**Instructions to follow**
Nothing but the lines from the one containing "Remove the NIP tag" to the end of the data should be copied, exactly, and the pictures stay out.
Given records below:
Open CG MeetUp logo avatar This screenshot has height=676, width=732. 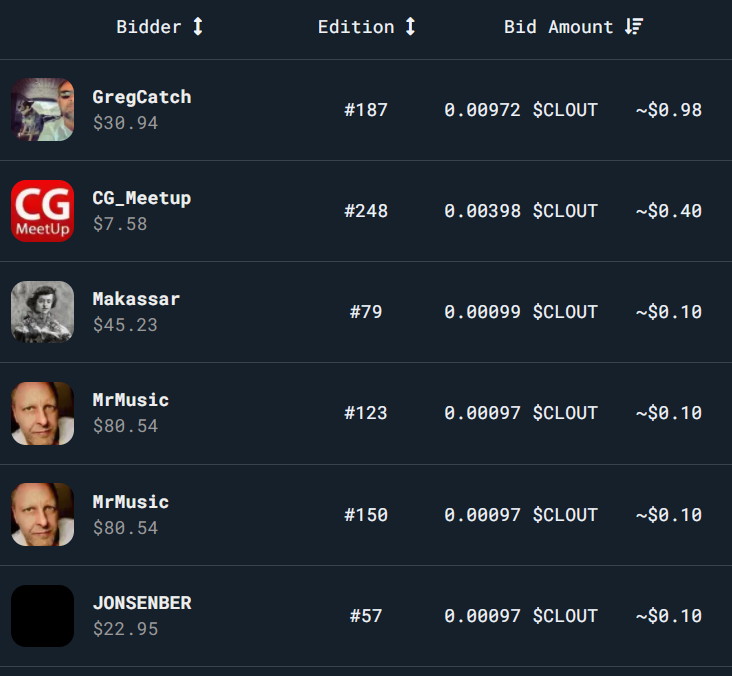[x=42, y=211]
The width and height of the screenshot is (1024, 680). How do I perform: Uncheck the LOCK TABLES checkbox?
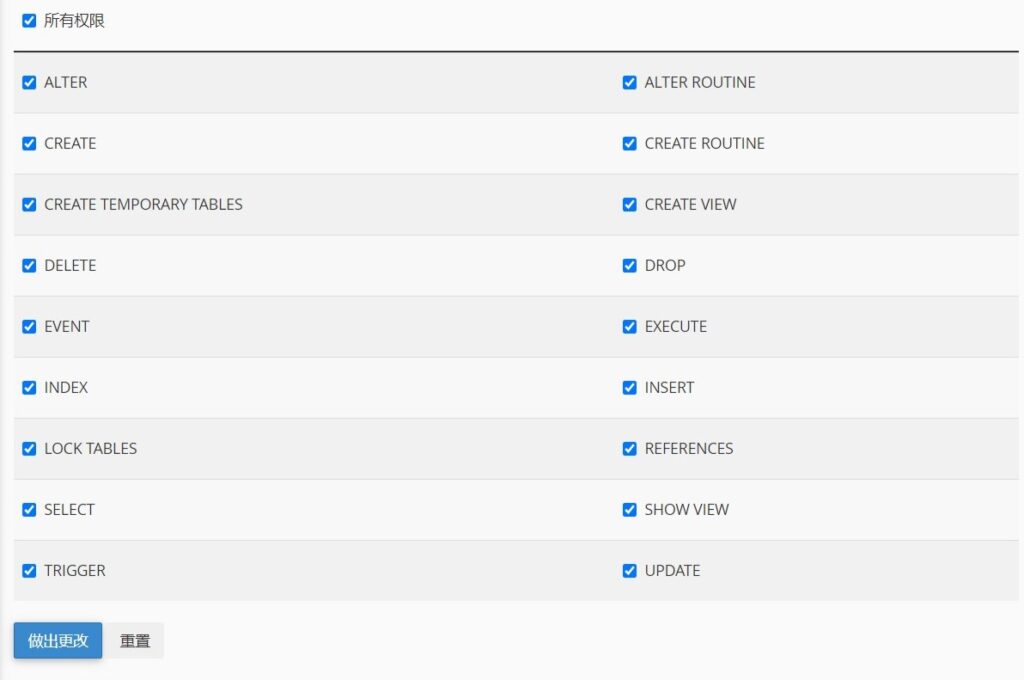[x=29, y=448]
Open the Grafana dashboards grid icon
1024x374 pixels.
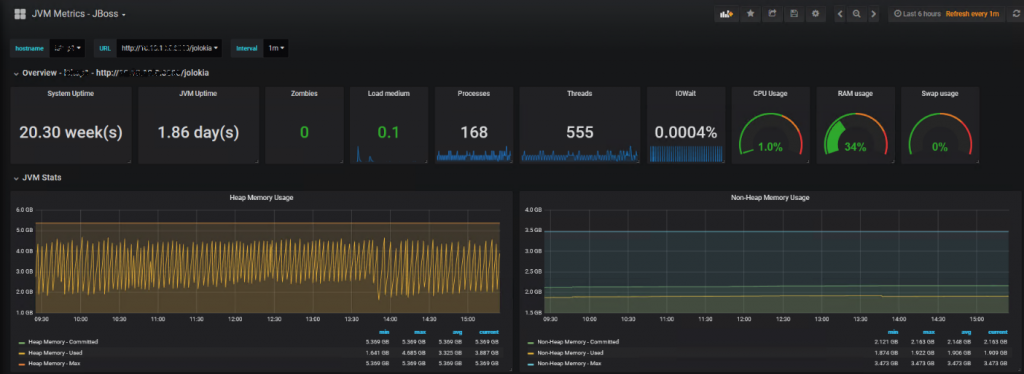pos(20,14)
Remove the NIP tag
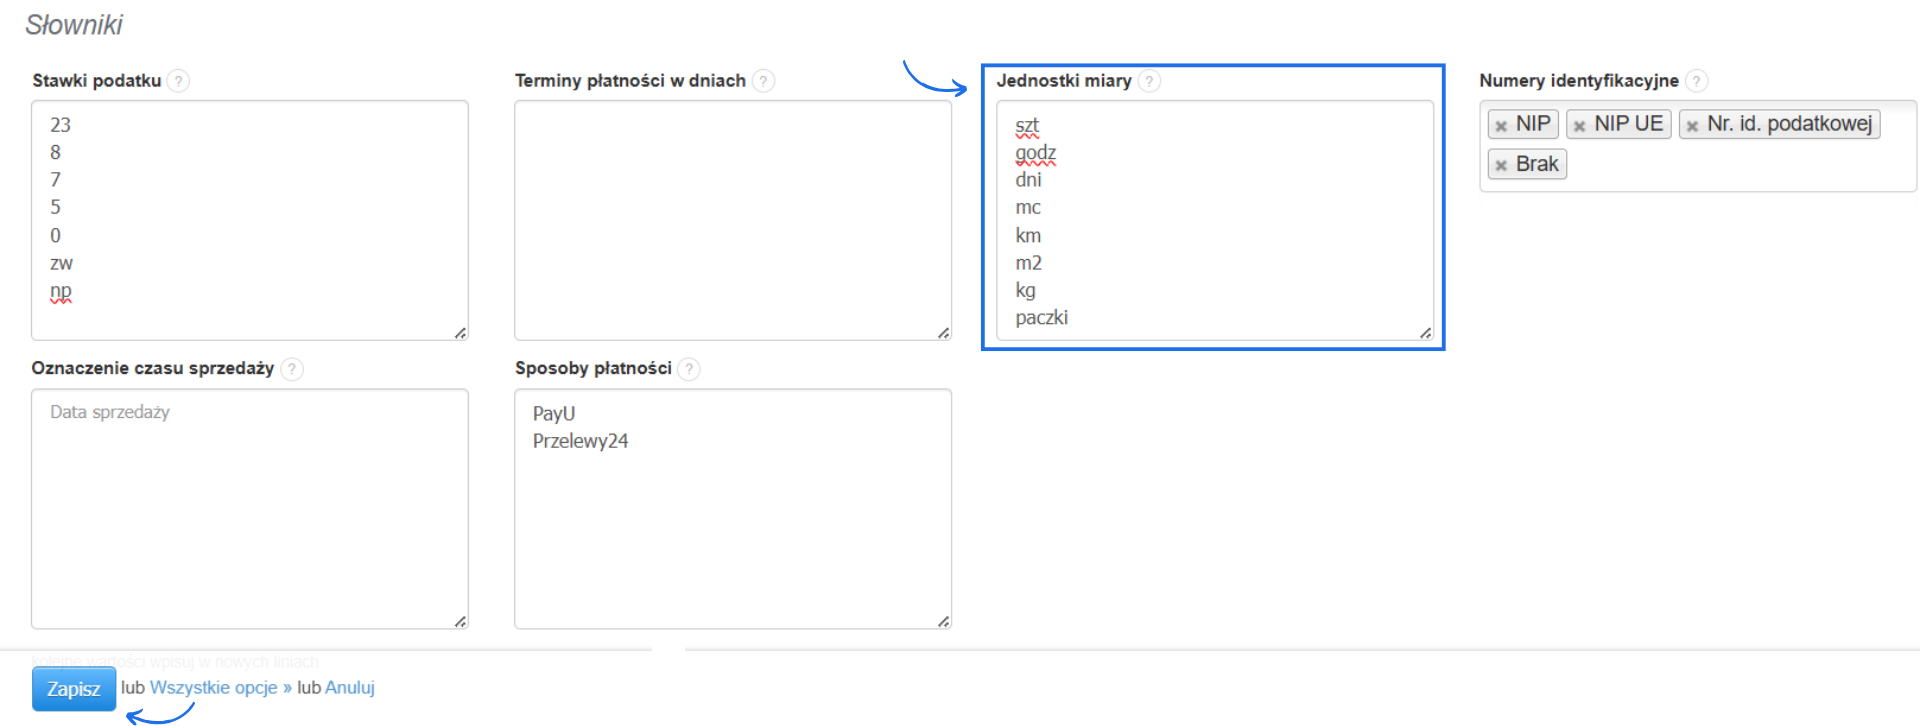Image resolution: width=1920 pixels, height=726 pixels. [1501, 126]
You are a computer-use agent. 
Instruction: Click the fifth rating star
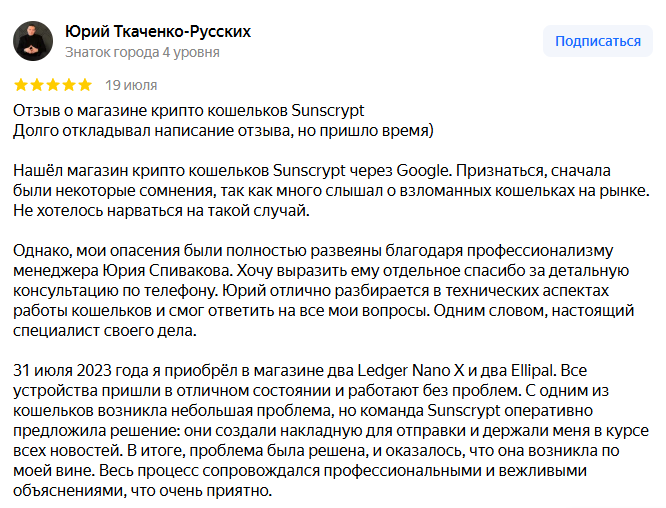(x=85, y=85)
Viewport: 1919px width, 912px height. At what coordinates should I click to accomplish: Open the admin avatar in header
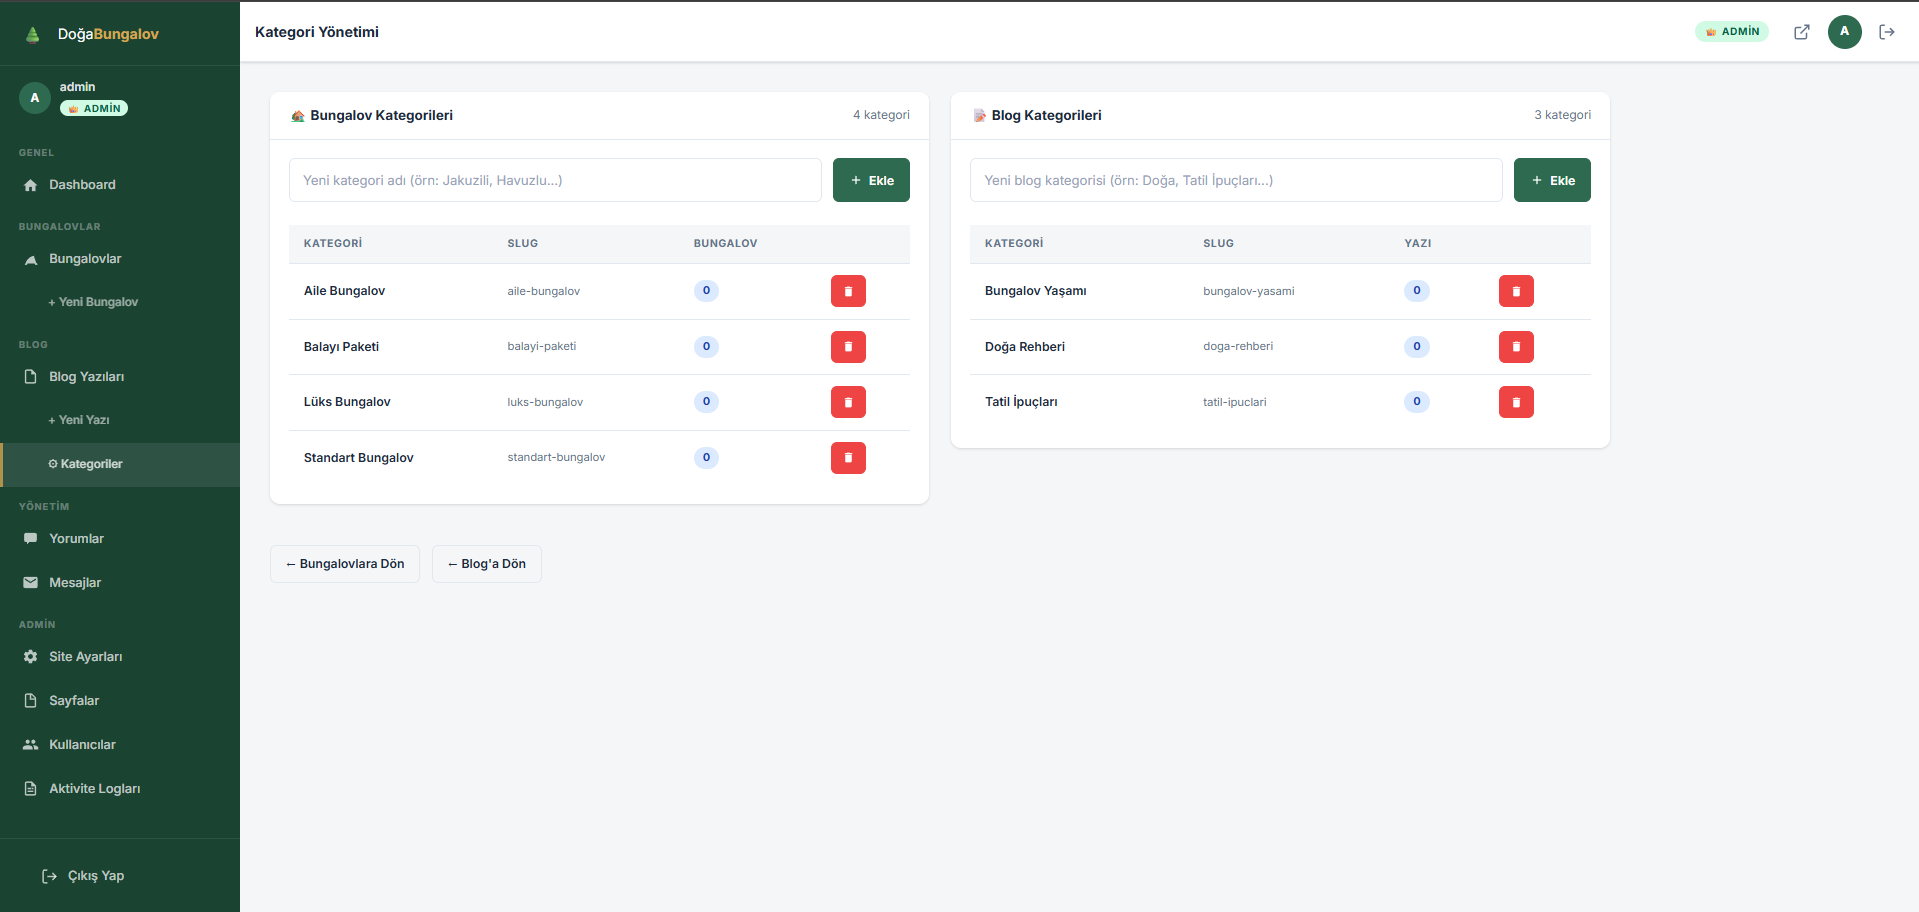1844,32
End of Given records.
**Answer to the exercise**
Remove the NIP tag
Image resolution: width=1920 pixels, height=726 pixels. [1501, 126]
You are a computer-use agent. 
Instruction: Click the fifth rating star
(x=85, y=85)
Viewport: 1919px width, 912px height. At what coordinates should I click to accomplish: Open the admin avatar in header
1844,32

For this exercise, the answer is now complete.